Patient-Reported Outcomes in PHiladelphia-nEgative Cytogenetic mYeloproliferative Neoplasms (PROPHECY).

Not yet recruiting

• Conditions: Myeloproliferative Neoplasm

• Registration Number: NCT04378855
• Lead Sponsor: Gruppo Italiano Malattie EMatologiche dell'Adulto

Brief Summary

This study will ultimately aim at developing a GIMEMA platform for collecting HRQoL and symptom burden information on Italian patients with Philadelphia chromosome negative MPN. The main objective of the protocol is to improve our understanding of the impact of the disease and various treatments on patients-wellbeing, symptom burden and daily functioning.

Detailed Description

Not available

Study Timeline

• Study First Submitted: 2020-04-28
• Status Verified: 2020-05
• Study Start: 2020-05
• Study First Submitted QC: 2020-05-04
• Last Update Submitted: 2020-05-04
• Study First Posted: 2020-05-07
• Last Update Posted: 2020-05-07
• Primary Completion: 2023-05
• Study Completion: 2025-05

Recruitment & Eligibility

• Status: NOT_YET_RECRUITING
• Sex: All
• Target Recruitment: 576

Inclusion Criteria

• Patients diagnosed with Polycythemia Vera (PV), Essential Thrombocythemia (ET) and Primary Myelofibrosis (pre-PMF, overt-PMF) and post-ET/post-PV Myelofibrosis (MF), (i.e. Philadelphia chromosome negative myeloproliferative neoplasm (MPN)) according to 2016 WHO classification.
• Known IPSS/IPSET/DIPSS risk score category at time of initial diagnosis of PV, ET and PMF, respectively.
• Initial diagnosis of MPN within one year before date of registration.
• Having a full baseline PRO Evaluation completed.
• Adult patients (≥ 18 years old).
• Written informed consent provided.

Exclusion Criteria

• Having any kind of psychiatric disorder or major cognitive dysfunction problems hampering a self-reported evaluation.
• Not able to read and understand local language (i.e. Italian).

Study & Design

• Study Type: OBSERVATIONAL
• Study Design: Not specified

Primary Outcome Measures

Name	Time	Method
Compare HRQoL profiles of Philadelphia chromosome negative MPN patients with those of their peers in the general population	After 5 years from study entry	To detect a baseline difference of at least 4 points between MPN patients and their peers in the general population in any of the following primary scales of the EORTC QLQ-C30 questionnaire: fatigue, global QoL/health status, physical, emotional and role functioning (all ranging from 0 to 100 points).

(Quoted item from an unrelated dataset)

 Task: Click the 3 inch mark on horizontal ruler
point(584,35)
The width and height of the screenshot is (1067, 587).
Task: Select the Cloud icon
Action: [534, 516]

Secondary Outcome Measures

Name	Time	Method
Prognostic value, on overall survival and other clinical outcomes, of baseline patients' self-reported HRQoL	After 5 years from study entry	To investigate the prognostic value of baseline patients' self-reported HRQoL
Relationship between pruritus and HRQoL.	After 5 years from study entry	To investigate the relationship between Pruritus as assessed by MPN-SAF TSS questionnaire and HRQoL.
Prognostic patient-based index	After 5 years from study entry	To devise a prognostic patient-based index.
Relationship between self-reported satisfaction with care with other HRQoL outcomes.	After 5 years from study entry	To investigate the relationship, in MPN patients, between self-reported satisfaction with care as assessed by the FACIT-TS-G questionnaire and its relationship with other HRQoL outcomes.
MPN patients' baseline profiles of self-reported HRQoL	After 5 years from study entry	To report MPN patients' baseline profiles of self-reported HRQoL and symptoms scores.
Physicians' and patients' preferences for involvement in treatment decision-making	After 5 years from study entry	To assess physicians' and patients' preferences for involvement in treatment decision-making, as assessed by the CPS Questionnaire, across different risk groups and examine relationships between preferences for involvement and patient characteristics.
Compare HRQoL profiles of Philadelphia chromosome negative MPN patients with those of their peers in the general population	After 5 years from study entry	The same comparisons described for the primary endpoint will be performed on all other scales from FACIT-Fatigue questionnaire.
Prognostic value, on overall survival and other clinical outcomes, of baseline patients' self-reported fatigue	After 5 years from study entry	To investigate the prognostic value of baseline patients' self-reported fatigue from EORTC QLQ-C30
Patterns over time of HRQoL	After 5 years from study entry	To estimate and compare patterns over time of HRQoL (outcome measures: EORTC QLQ-C30, FACIT-Fatigue, MPN-SAF TSS and FACIT-TS-G) of PT, EV and PMF patients.